## Exercise prompt
In the listing below, locate the line that contains "Shop online (36, 2373)" and the line that contains "YouTube (175, 2391)". Restate word for word those two lines and every line between them, and nothing else.

## Data for this exercise
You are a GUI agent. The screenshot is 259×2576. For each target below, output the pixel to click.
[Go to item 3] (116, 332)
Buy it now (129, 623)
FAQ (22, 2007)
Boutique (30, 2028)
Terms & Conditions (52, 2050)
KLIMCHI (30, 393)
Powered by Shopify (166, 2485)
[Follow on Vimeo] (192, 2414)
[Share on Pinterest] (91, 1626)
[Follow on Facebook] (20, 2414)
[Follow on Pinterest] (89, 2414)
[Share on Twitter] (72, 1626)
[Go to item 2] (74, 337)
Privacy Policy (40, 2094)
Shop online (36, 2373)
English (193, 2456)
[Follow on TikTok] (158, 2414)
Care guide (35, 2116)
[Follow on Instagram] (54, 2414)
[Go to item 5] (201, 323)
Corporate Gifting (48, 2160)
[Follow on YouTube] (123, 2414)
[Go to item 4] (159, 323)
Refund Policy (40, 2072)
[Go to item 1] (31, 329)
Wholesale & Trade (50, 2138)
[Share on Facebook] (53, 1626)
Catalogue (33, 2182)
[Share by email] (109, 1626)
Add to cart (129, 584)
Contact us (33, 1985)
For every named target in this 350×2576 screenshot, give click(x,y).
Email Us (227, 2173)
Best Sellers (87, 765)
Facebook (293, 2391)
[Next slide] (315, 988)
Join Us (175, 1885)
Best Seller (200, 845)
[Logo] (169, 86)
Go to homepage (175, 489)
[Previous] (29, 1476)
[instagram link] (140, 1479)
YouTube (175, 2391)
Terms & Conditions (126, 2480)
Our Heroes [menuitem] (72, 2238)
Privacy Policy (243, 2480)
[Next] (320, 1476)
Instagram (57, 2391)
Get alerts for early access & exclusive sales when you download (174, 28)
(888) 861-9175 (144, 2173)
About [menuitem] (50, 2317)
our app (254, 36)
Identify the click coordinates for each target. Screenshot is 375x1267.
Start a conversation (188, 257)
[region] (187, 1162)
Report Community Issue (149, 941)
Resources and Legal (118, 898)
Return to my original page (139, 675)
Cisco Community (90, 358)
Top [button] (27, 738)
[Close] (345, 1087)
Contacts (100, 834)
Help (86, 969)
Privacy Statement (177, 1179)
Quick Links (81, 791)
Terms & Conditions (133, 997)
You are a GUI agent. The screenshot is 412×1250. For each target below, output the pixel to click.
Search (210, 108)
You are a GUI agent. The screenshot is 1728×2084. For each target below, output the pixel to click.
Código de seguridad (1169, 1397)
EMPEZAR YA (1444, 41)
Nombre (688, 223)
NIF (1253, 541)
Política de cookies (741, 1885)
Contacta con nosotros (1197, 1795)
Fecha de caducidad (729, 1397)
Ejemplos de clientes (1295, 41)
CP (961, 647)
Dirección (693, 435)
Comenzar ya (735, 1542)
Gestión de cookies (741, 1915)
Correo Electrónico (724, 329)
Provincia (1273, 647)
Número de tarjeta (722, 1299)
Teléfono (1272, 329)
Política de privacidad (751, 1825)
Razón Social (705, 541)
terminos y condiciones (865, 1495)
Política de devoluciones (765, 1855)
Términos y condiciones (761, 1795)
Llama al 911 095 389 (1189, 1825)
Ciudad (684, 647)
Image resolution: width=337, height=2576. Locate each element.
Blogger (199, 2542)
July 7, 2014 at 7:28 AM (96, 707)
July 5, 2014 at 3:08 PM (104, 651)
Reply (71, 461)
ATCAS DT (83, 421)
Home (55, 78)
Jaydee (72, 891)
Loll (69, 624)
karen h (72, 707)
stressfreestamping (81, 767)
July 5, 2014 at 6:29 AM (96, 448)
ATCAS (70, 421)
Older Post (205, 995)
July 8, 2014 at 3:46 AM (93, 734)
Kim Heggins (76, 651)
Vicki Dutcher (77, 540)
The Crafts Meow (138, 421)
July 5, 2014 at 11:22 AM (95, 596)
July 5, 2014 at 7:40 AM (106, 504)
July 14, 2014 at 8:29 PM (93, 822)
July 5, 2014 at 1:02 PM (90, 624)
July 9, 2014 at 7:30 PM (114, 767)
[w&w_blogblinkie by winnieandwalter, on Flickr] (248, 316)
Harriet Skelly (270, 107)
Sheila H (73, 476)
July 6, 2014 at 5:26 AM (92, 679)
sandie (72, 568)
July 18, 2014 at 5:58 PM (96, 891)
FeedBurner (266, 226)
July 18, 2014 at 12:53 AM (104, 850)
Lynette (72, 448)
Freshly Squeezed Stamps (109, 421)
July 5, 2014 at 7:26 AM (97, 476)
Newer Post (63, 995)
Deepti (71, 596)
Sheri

## Exercise solution
Shop online (36, 2373)
English (193, 2456)
[Follow on TikTok] (158, 2414)
Care guide (35, 2116)
[Follow on Instagram] (54, 2414)
[Go to item 5] (201, 323)
Corporate Gifting (48, 2160)
[Follow on YouTube] (123, 2414)
[Go to item 4] (159, 323)
Refund Policy (40, 2072)
[Go to item 1] (31, 329)
Wholesale & Trade (50, 2138)
[Share on Facebook] (53, 1626)
Catalogue (33, 2182)
[Share by email] (109, 1626)
Add to cart (129, 584)
Contact us (33, 1985)
For every named target in this 350×2576 screenshot, give click(x,y).
Email Us (227, 2173)
Best Sellers (87, 765)
Facebook (293, 2391)
[Next slide] (315, 988)
Join Us (175, 1885)
Best Seller (200, 845)
[Logo] (169, 86)
Go to homepage (175, 489)
[Previous] (29, 1476)
[instagram link] (140, 1479)
YouTube (175, 2391)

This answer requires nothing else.